Additionally, some costs can often be offset by incentives not available for new construction projects, like and brownfield credits, which are part of the New York State Brownfield Cleanup Program, which provides tax credits for redeveloping contaminated property.

“It takes a village of incentives, loan programs, lots of capital tax credits, pilots, etc., to get these projects done,” said Barrett, who explains that once they are, though, they are unique spaces that can blend the best of both worlds – the character of the time in which they were built with the modernity of today.

Kitchen area at The Marblery, 222 South Avenue, Rochester. (Photo provided by 43 North Realty)

An example is 222 South Ave. in Rochester – a former 7,500 square foot, three-story, brick building that was once home to Hebard Marble Works and the V.H. Lang Trophy Company.

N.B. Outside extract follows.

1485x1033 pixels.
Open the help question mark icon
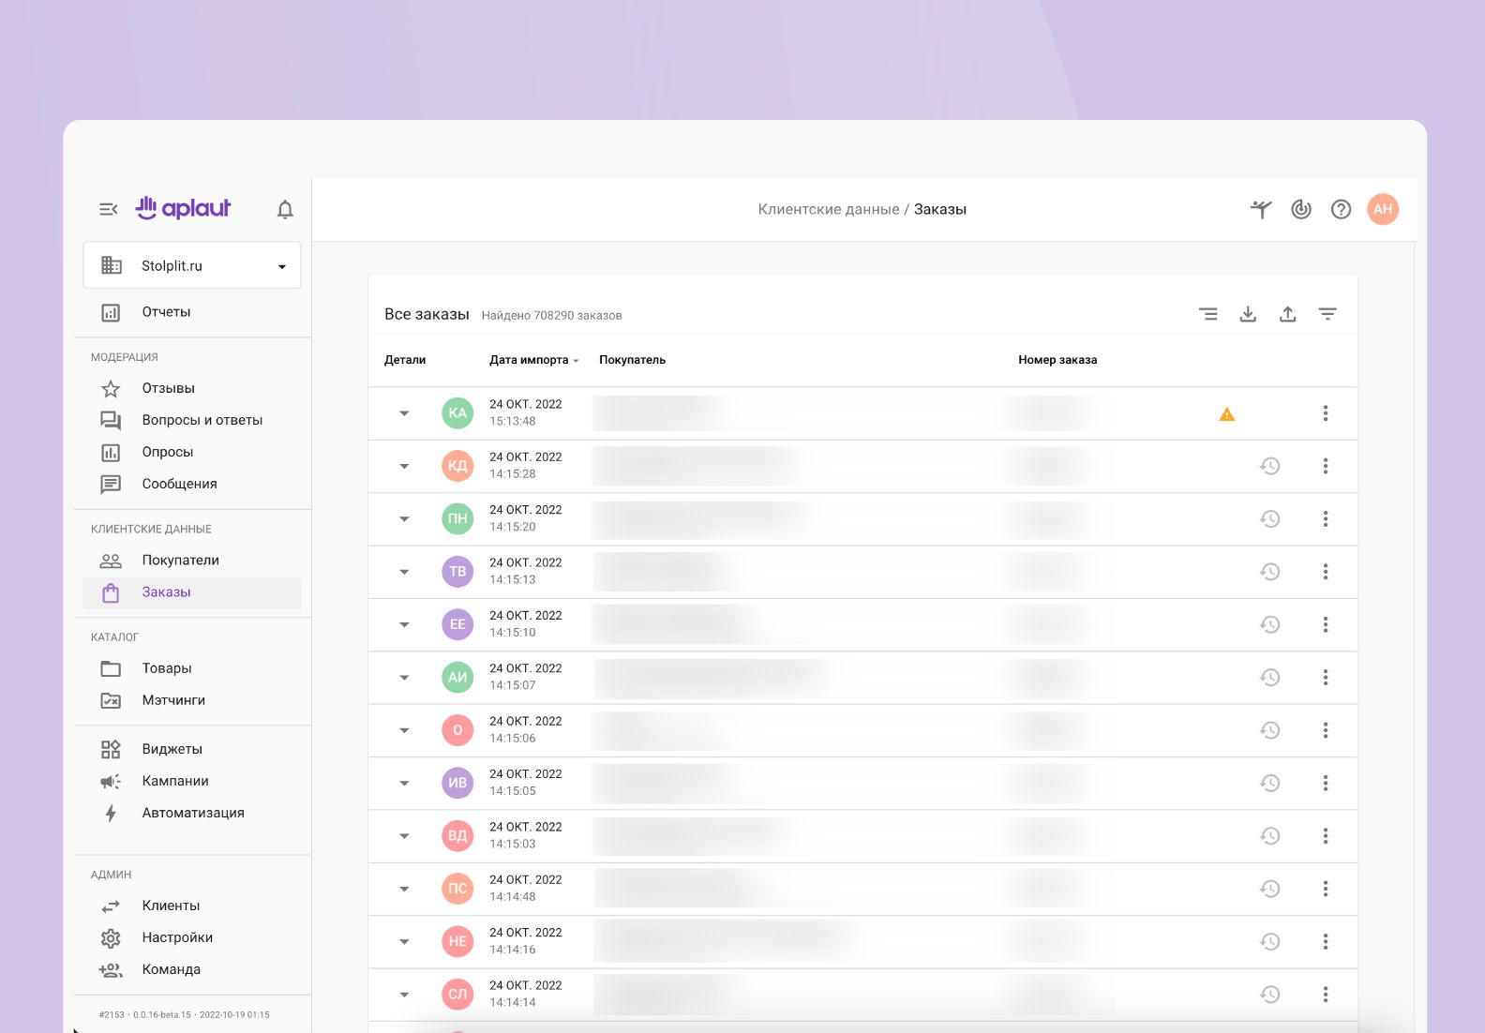[1341, 209]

After purchasing, Barrett and his team were able to get the building, which was constructed in 1858, placed on the National Register of Historic Places.

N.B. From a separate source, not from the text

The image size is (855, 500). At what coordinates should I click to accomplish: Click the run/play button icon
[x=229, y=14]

“It was a small historic project – under 2.5 million – so there’s enhanced state credit at that level,” Barrett said. “We applied for what’s called a SMUCR – Small Mixed-Use and Commercial Renovation – loan from the City of Rochester, and we used an electrification grant for the conversion of the building to all-electric heating and high-efficiency heating and cooling.”

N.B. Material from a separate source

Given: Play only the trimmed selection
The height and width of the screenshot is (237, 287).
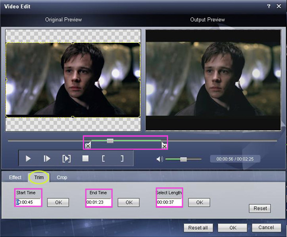Looking at the screenshot, I should pos(66,159).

The building, called the Marblery, now has four apartments, as well as office space.

“On this project, even though it was 7,500 square feet and it took us a long time to do all this,  we were able to right the ship,” Barrett said.

Barrett and his team are currently working on  what will be their biggest adaptive reuse project to date – a project that will transform a former 84,000 square foot Labelon Corp. warehouse located on a brownfield site at 10 Chapin Street in Canandaigua, into a 51-unit residential apartment building.

“It was a building that sat vacant and was attempted to be developed by three different parties before us,” Barrett said. “There were complexities in every single scenario and every single aspect of the project, but we’re just about to start construction.”

Barrett says that when it comes to adaptive reuse projects, it takes a strong team to get them from compliance to completion.

“Sometimes the developer gets all the credit, but I am supported by about a hundred different people on any project, between environmental attorneys, real estate attorneys, architects, interior designers, mechanical engineers, electrical engineers, structural engineers, historic consultants, and many others,” he said. “I think one of the benefits of doing adaptive reuse here is that we have design professionals and legal professionals who are probably some of the best in the country.”

Evan Gallina, partner at Rochester-based Corporation, also believes adaptive reuse projects are on the rise due to increased costs of building something new.

Evan Gallina

“It’s market-driven,” Gallina said. “Construction costs have increased significantly enough that building new is often prohibitive. Reuse is cheaper than building from the ground up, and that’s where people find value.”

Additionally, reuse projects from office and industrial to residential are meeting community demand for more housing, said Gallina, who points to Innovation Square as an exemplar from Gallina Development’s portfolio.

Innovation Square, located at 100-140 South Clinton Ave. in Rochester, includes a thirty-story office tower of approximately 580,000 square feet, formerly occupied in its entirety by the Xerox Corporation, and separate freestanding buildings consisting of a 17,000 SF two-story office building and a 700-seat auditorium.

The property is now a creative living and learning space for hundreds of college students and offers office spaces of various sizes. Phillips Lytle LLP moved its Rochester office and nearly seventy employees from First Federal Plaza into their new 19,769 square-foot space at Innovation Square in June.

“We took two towers that were virtually empty and now they’re mostly full,” Gallina said. “We’re proud of what we’ve done.”

Caurie Putnam is a Rochester-area freelance writer.